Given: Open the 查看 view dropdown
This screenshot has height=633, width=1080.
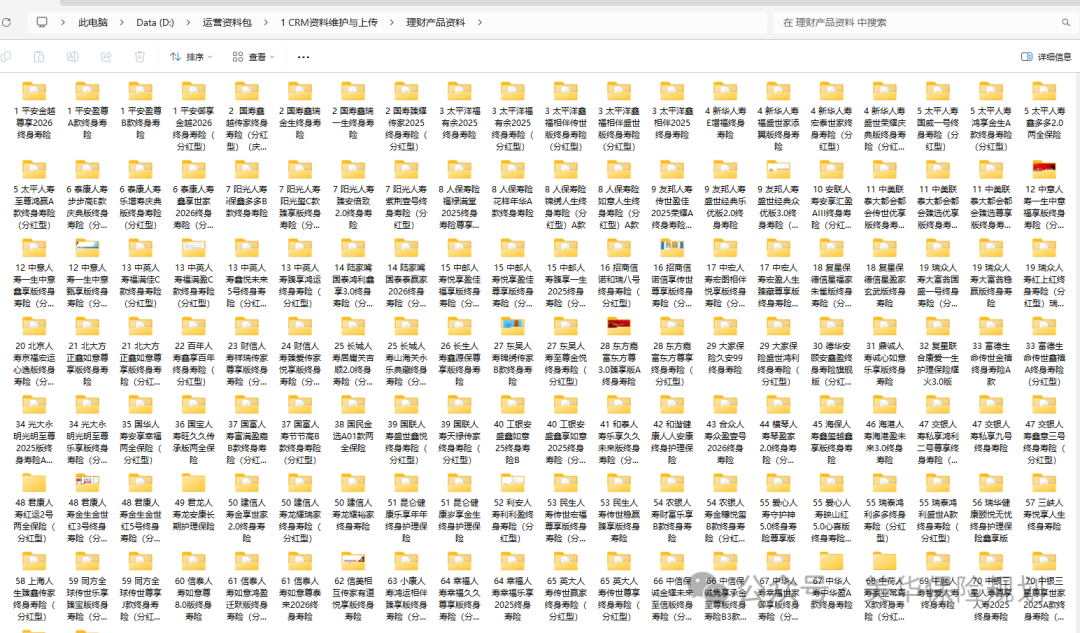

* * *

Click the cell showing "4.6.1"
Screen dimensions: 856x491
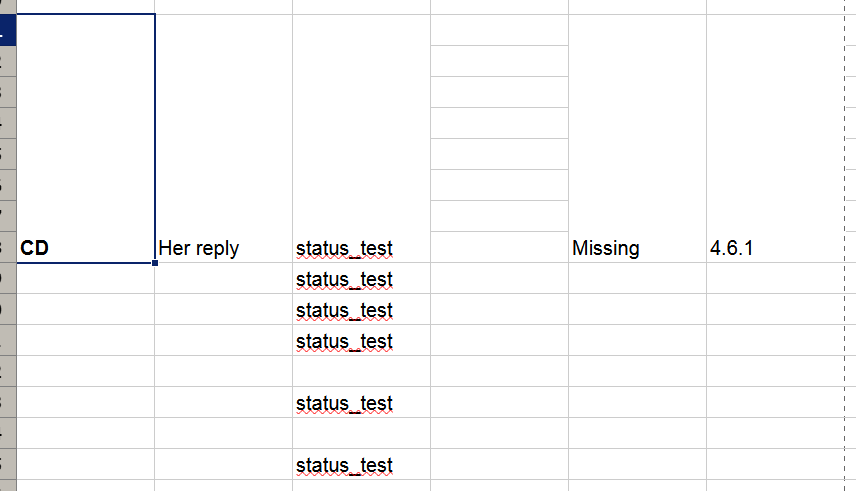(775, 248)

==

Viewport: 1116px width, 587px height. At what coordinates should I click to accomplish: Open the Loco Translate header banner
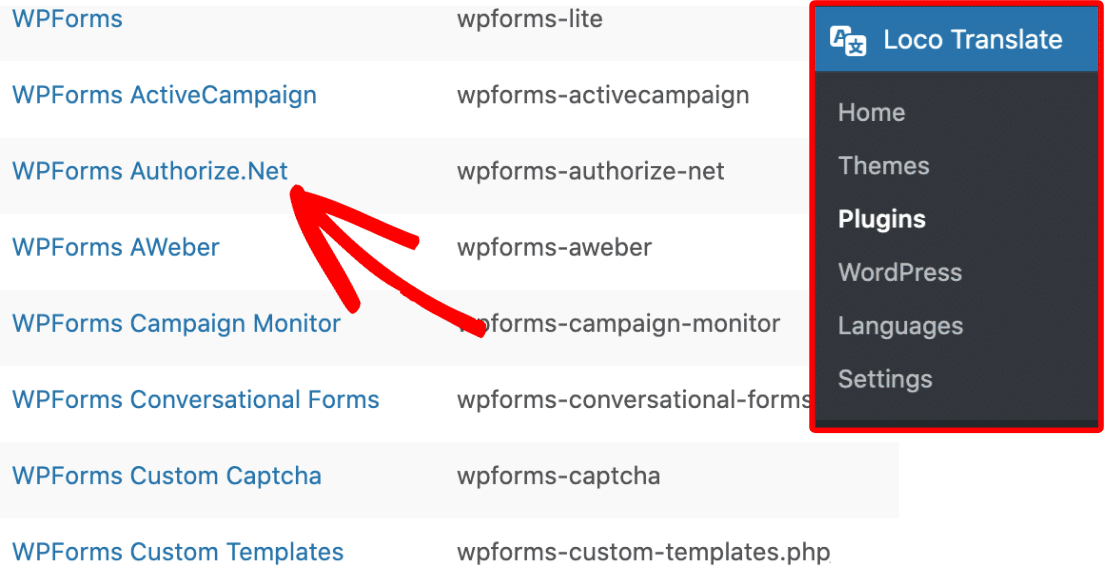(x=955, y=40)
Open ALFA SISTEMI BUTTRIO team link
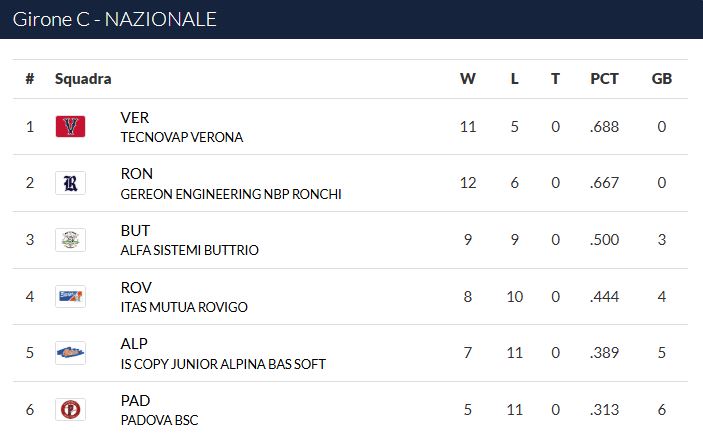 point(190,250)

▶ **Problem description**
Please copy out everything from the line containing "Viewport: 1116px width, 587px" down to the line containing "point(190,250)", including both of those lines, and leave the pictures out.

▶ **The solution**
Viewport: 1116px width, 587px height. At what coordinates should I click to accomplish: Open the Loco Translate header banner
(x=955, y=40)
Open ALFA SISTEMI BUTTRIO team link
 point(190,250)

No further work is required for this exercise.